Крисп задумался над тем, насколько оправданны его надежды на своего главного мага. До сих пор Зайду не везло в борьбе с фанасиотами. С другой стороны, прежде тот не знал, кто ему противостоит. Но теперь ситуация изменилась, и если Заид не сумеет извлечь пользу из этого преимущества…
– Тогда он вообще ничем не сможет помочь, – закончил он вслух и, обратив глаза к небу, мысленно помолился за Заида.
Красное, как кровь, солнце показалось над восточным горизонтом. Заид приветствовал его, воздев руки к небесам и произнеся нараспев молитву Фосу:
– Будь благословен Фос, владыка благой и премудрый, милостью твоей заступник наш, пекущийся во благовремении, да разрешится великое искушение жизни нам во благодать.
Фостий тоже поднял руки и прочел молитву.
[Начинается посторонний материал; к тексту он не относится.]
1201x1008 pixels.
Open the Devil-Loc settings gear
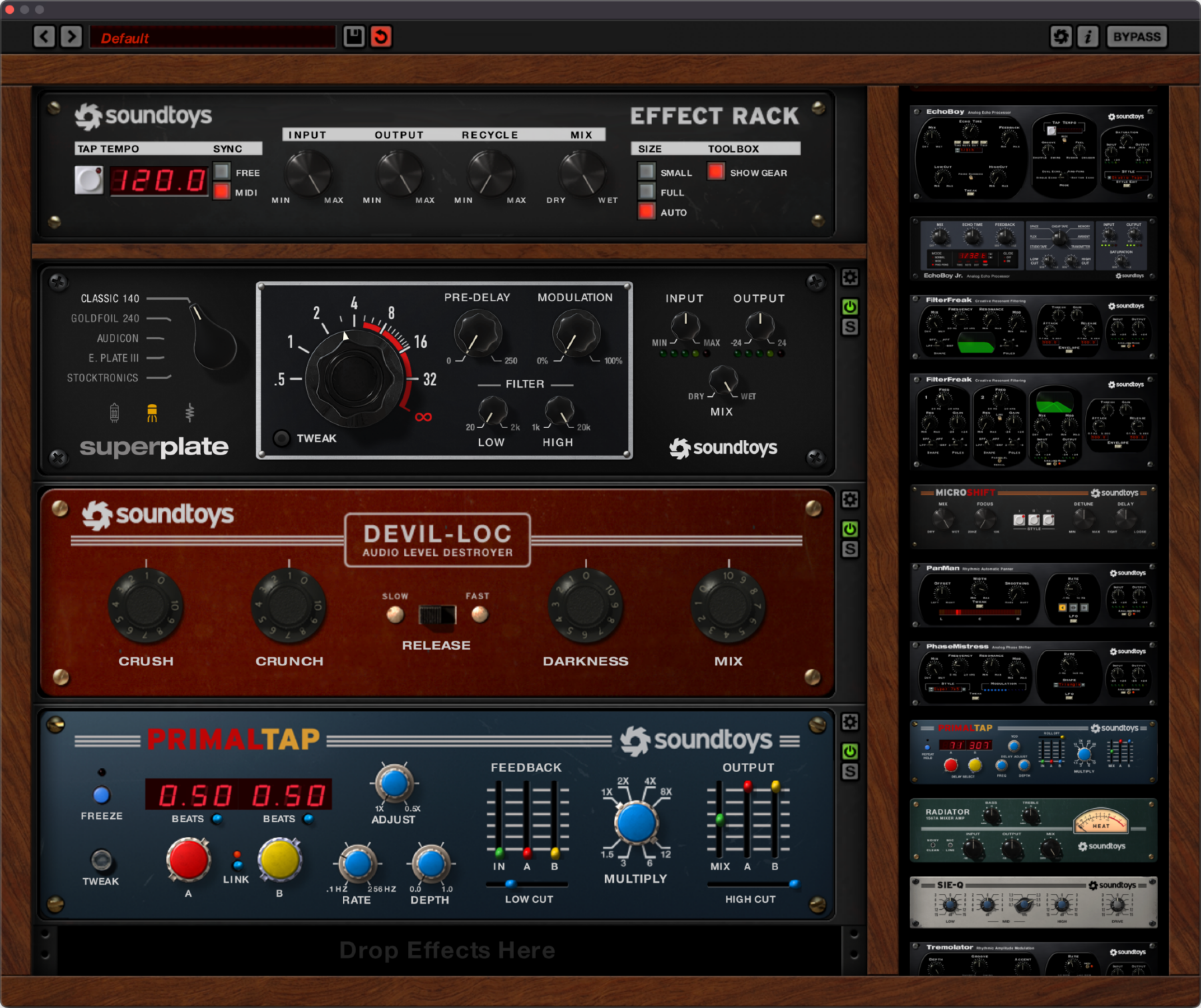point(850,499)

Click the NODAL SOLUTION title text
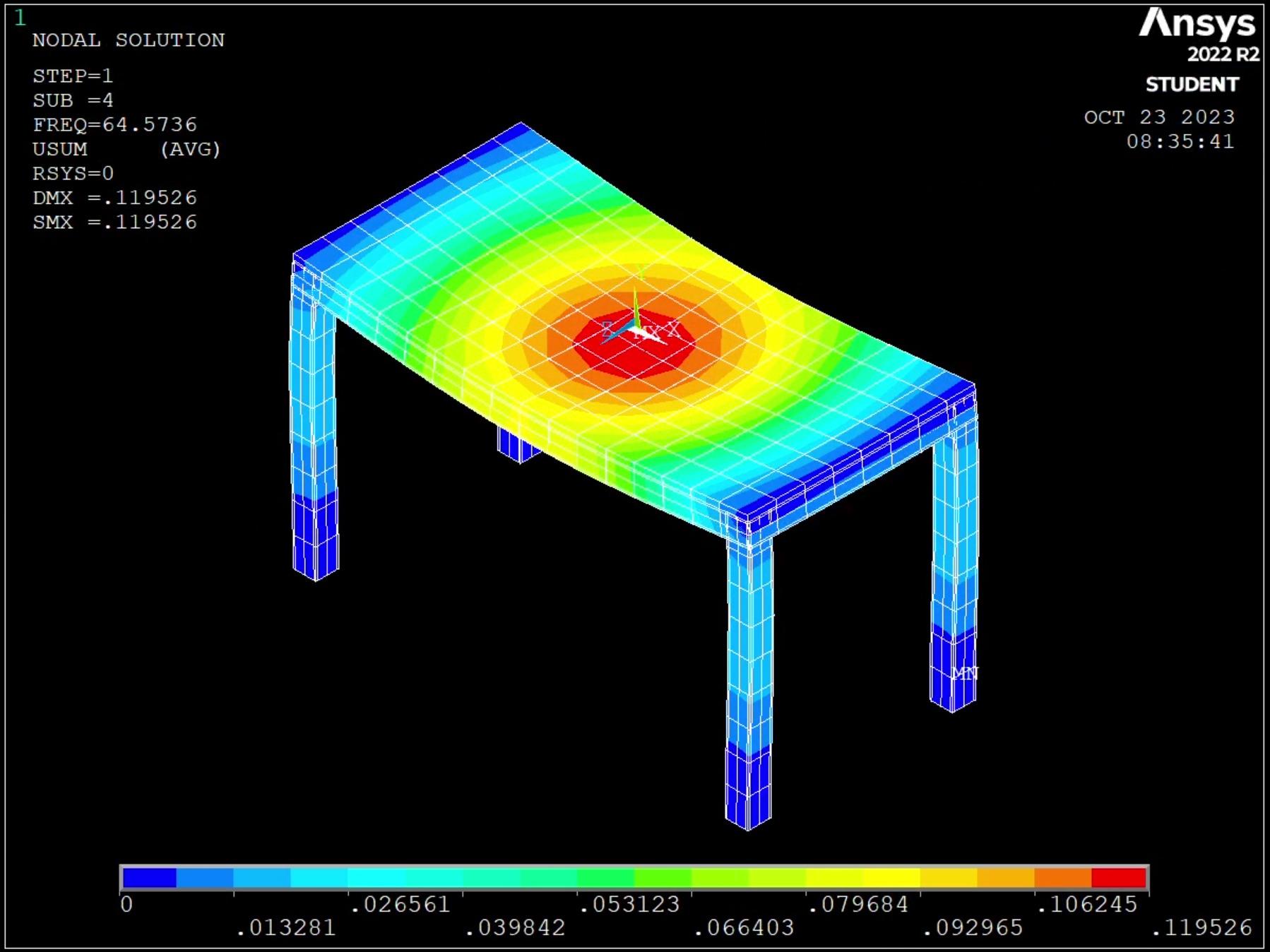point(129,40)
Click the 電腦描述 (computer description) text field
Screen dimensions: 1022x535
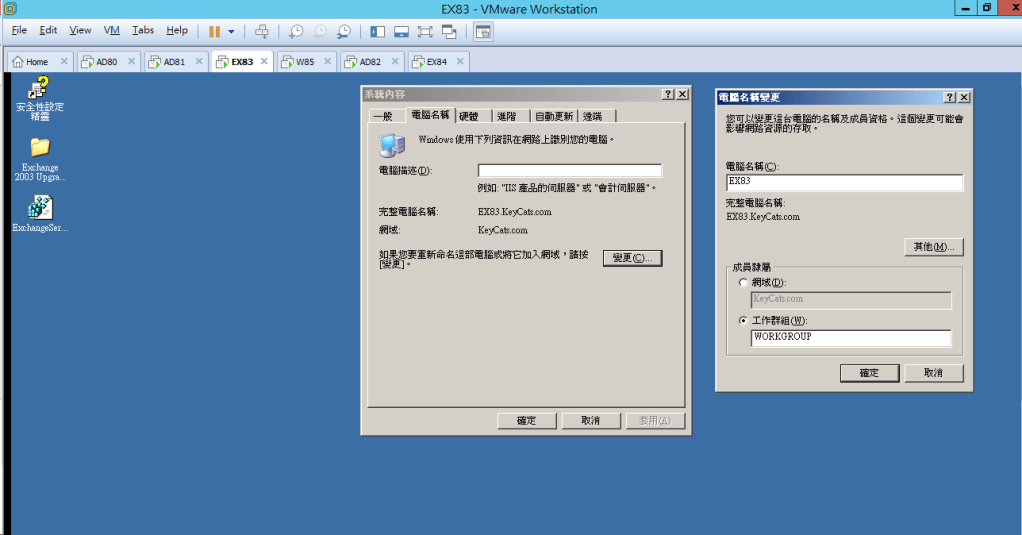569,171
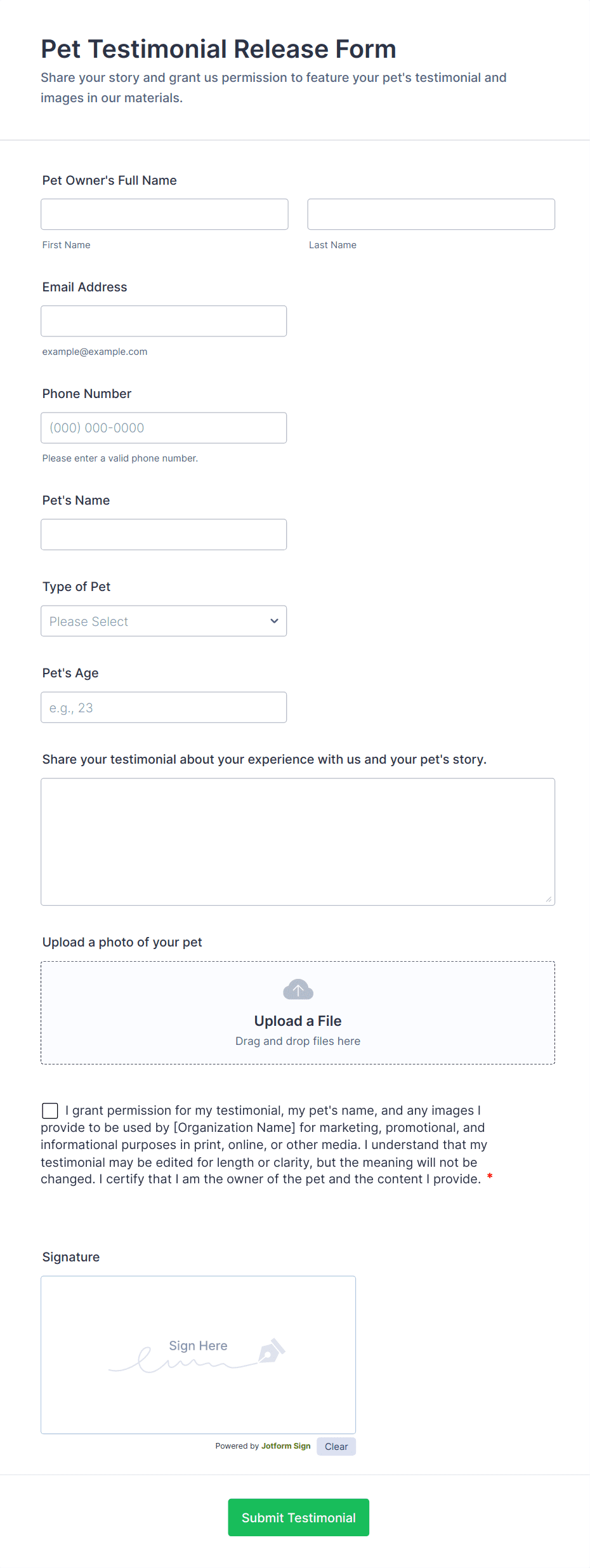Viewport: 590px width, 1568px height.
Task: Select the Pet's Name text field
Action: [x=164, y=535]
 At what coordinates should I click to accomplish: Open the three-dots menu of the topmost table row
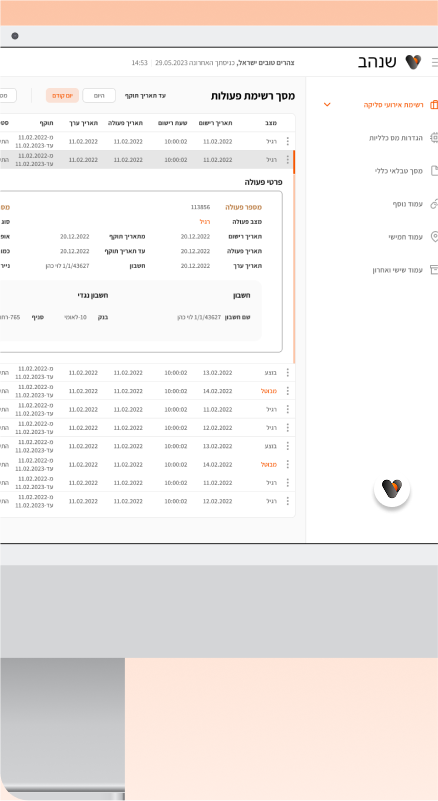click(288, 142)
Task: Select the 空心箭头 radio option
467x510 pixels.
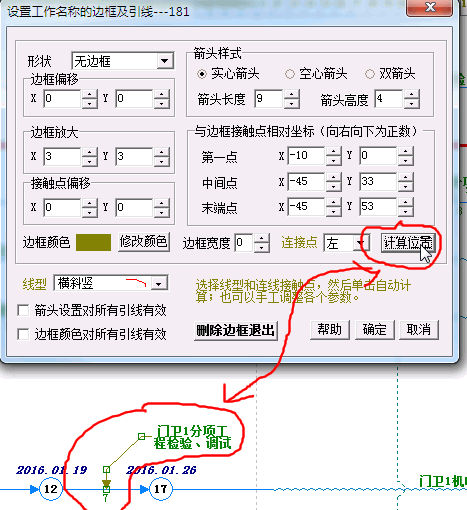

Он подавил зевок; зевать во время молитвы показалось ему легким святотатством. Однако подняться до рассвета поздней весной – почти подвиг.
Оливрия, стоя рядом с ним, переминалась с ноги на ногу. Вид у нее был не сонный, но тем не менее нервный. Время от времени она украдкой поглядывала на Криспа. Пребывание рядом с Автократором ее отнюдь не успокаивало. Для Фостия отец – а он продолжал считать Криспа отцом – был в первую очередь членом семьи, а уж потом правителем; фамильярность пересиливала в нем страх. Для Оливрии же ситуация была прямо противоположной.